**练习任务 1**.
请把订单支付监控一文中从"在电商网站中,订单的支付作为"到"交易数据来做一个实时对账。在接下来的内容中,我们将实现这两个需求。"的这段文字重写出来，并把其中的"支付失效时间"换成"支付截止时间"。
**练习任务 2**.
根据订单支付监控一文，回答下列问题：
(a) 新建的子模块命名为什么？
(b) 为了实现事件流的模式匹配，要在 pom 文件中引入哪个库的相关依赖？
(c) 为保证用户支付的正确性，可以借助什么数据做实时对账？
**练习任务 3**.
判断下列说法是否与订单支付监控一文相符：
(a) 超过一段时间不支付的订单会被取消。
(b) 子模块是在 UserBehaviorAnalysis 下新建的 maven module。
(c) 样例类 OrderEvent 中 orderId 的类型是 String。

• flink(七) 电商用户行为分析(七)订单支付实时监控之订单超时、订单交易匹配


    1 简介

      在电商网站中,订单的支付作为直接与营销收入挂钩的一环,在业务流程中非常重要。对于订单而言,为了正确控制业务流程,也为了增加用户的支付意愿,网
    站一般会设置一个支付失效时间,超过一段时间不支付的订单就会被取消。另外,对于订单的支付,我们还应保证用户支付的正确性,这可以通过第三方支付平台的
    交易数据来做一个实时对账。在接下来的内容中,我们将实现这两个需求。

    2 模块创建和数据准备

      同样地,在 UserBehaviorAnalysis 下新建一个 maven module 作为子项目,命名为 OrderTimeoutDetect。在这个子模块中,我们同样将会用到 flink 的 CEP 库来实现
    事件流的模式匹配,所以需要在 pom 文件中引入 CEP 的相关依赖:
        <dependencies>
            <dependency>
                <groupId>org.apache.flink</groupId>
                <artifactId>flink-cep-scala_${scala.binary.version}</artifactId>
                <version>${flink.version}</version>
            </dependency>
        </dependencies>
    package com.atguigu.orderpay_detect
    
    import java.util
    
    import org.apache.flink.cep.{PatternSelectFunction, PatternTimeoutFunction}
    import org.apache.flink.cep.scala.CEP
    import org.apache.flink.cep.scala.pattern.Pattern
    import org.apache.flink.streaming.api.TimeCharacteristic
    import org.apache.flink.streaming.api.functions.timestamps.BoundedOutOfOrdernessTimestampExtractor
    import org.apache.flink.streaming.api.scala._
    import org.apache.flink.streaming.api.windowing.time.Time
    
    
    // 输入输出的样例类
    case class OrderEvent(orderId:Long, eventType:String, txId:String, eventTime:Long)

**数据摘录**.
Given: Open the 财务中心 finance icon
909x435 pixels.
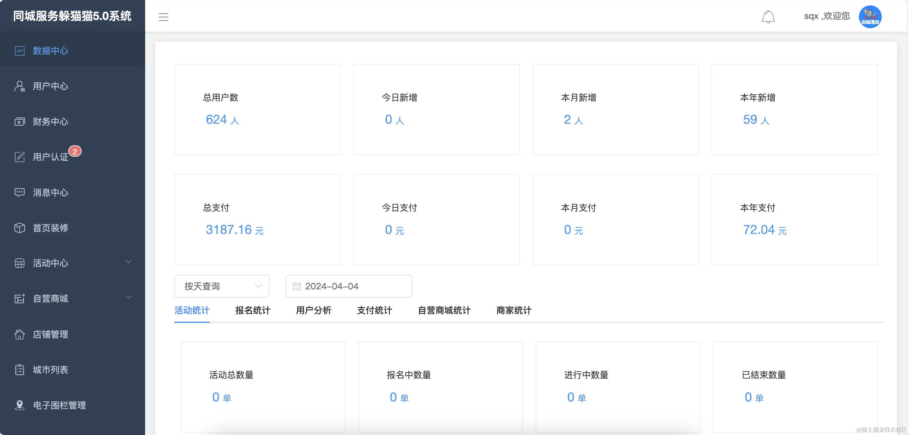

**参考答案 1**.
在电商网站中,订单的支付作为直接与营销收入挂钩的一环,在业务流程中非常重要。对于订单而言,为了正确控制业务流程,也为了增加用户的支付意愿,网
    站一般会设置一个支付截止时间,超过一段时间不支付的订单就会被取消。另外,对于订单的支付,我们还应保证用户支付的正确性,这可以通过第三方支付平台的
    交易数据来做一个实时对账。在接下来的内容中,我们将实现这两个需求。

**参考答案 2**.
(a) OrderTimeoutDetect
(b) flink 的 CEP 库
(c) 第三方支付平台的交易数据

**参考答案 3**.
(a) 是。"超过一段时间不支付的订单就会被取消"
(b) 是。"在 UserBehaviorAnalysis 下新建一个 maven module 作为子项目"
(c) 否。"orderId:Long"